One objective of a disease management (DM) program is the reduction of members' claims costs. A considerable amount of effort has been dedicated to standardizing the outcomes of DM measurement. An area that has not received as much attention is that of random fluctuations in measured outcomes and the related issue of the validity of outcomes subject to random fluctuation. From year to year, large random fluctuations in claims costs can increase or reduce actual savings from a DM program. Sponsors of DM programs want to know how large a group or sample is necessary to prevent the effect of random fluctuations from overwhelming the effect of claims reductions.
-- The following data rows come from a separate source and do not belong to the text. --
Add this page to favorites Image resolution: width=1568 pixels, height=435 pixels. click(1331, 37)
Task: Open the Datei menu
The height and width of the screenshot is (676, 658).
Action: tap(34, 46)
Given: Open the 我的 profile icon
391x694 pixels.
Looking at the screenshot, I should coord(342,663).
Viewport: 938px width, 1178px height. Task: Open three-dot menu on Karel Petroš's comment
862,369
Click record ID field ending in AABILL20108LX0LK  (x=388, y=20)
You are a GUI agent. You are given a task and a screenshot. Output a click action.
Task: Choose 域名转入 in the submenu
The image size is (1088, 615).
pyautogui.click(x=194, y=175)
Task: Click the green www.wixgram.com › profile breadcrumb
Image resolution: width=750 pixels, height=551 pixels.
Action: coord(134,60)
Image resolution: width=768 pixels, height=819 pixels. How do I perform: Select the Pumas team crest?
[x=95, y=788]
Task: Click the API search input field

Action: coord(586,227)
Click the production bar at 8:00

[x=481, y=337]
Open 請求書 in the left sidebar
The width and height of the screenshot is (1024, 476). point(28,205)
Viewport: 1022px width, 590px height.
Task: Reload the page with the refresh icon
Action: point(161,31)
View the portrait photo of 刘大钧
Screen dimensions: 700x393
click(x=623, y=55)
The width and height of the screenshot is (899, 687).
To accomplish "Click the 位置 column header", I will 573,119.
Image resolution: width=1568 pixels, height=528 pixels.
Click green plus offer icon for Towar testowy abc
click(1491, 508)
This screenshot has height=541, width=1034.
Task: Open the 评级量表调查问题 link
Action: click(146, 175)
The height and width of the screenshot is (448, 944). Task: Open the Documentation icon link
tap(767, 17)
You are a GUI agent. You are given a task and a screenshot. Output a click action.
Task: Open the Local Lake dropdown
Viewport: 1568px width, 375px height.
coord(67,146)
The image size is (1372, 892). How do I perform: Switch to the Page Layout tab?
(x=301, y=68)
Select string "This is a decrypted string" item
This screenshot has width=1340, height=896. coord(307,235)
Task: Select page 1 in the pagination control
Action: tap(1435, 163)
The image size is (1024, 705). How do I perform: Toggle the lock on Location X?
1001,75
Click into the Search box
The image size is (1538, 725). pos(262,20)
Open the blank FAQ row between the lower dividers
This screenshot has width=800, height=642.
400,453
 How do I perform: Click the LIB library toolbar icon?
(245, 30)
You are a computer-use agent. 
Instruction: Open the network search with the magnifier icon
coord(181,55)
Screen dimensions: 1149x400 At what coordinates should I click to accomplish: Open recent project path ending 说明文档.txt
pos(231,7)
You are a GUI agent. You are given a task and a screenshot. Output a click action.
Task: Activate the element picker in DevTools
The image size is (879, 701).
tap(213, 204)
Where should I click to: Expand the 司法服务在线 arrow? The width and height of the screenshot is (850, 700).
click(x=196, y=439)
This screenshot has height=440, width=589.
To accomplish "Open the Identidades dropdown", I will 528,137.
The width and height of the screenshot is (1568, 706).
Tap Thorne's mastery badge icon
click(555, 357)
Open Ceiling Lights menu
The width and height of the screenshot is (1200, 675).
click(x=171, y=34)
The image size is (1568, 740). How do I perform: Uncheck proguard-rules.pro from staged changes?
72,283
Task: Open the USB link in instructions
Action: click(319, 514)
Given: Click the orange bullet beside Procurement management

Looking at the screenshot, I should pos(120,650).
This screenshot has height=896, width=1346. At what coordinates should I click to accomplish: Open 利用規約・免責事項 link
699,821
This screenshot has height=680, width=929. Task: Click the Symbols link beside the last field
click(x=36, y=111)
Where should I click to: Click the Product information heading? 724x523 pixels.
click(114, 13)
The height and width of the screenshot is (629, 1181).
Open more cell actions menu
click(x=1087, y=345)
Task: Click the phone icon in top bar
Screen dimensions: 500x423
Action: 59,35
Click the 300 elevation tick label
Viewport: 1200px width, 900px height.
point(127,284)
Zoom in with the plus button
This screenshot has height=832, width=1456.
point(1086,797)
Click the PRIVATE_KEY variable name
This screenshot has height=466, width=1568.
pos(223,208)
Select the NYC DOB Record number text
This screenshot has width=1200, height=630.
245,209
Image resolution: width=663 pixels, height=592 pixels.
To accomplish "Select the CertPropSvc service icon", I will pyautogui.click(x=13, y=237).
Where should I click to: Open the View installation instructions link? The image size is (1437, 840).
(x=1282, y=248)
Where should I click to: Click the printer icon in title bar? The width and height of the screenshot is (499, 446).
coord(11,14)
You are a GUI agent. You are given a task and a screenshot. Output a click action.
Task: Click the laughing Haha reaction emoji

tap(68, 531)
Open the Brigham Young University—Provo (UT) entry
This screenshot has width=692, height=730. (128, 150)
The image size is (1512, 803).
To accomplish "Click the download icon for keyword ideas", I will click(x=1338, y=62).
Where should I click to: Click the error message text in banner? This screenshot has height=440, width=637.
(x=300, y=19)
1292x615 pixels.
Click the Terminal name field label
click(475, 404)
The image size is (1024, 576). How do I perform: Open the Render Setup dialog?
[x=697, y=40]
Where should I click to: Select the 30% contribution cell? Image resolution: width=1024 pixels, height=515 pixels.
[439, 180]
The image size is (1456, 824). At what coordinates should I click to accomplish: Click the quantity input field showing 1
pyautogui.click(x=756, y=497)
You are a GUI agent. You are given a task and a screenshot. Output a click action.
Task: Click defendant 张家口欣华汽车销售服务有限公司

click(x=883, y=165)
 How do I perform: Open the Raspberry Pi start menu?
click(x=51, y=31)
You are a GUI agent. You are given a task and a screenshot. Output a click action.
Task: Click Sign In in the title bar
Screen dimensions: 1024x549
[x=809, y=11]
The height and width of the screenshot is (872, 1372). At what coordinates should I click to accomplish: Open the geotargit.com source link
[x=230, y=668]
In this paper, we measure the fluctuations in calculated DM savings in a large commercial population using an adjusted historical control methodology--the methodology that has become the industry standard and which is codified by DMAA's Guidelines. We then determine the sample size necessary to demonstrate DM program savings at different levels of confidence and model the effect on fluctuations in observed outcomes under different methods of choosing trend, different levels of truncation, and for different estimates of program savings. Some groups, particularly employers, will be smaller than the minimum size required for credible outcomes measurement. For groups smaller than this minimum size, we suggest a utilization-based outcomes measure that can be used as a proxy. For both claims- and utilization-based calculations, we provide confidence intervals to be placed around savings estimates. We do this for group sizes ranging from 1000 to 100,000 members.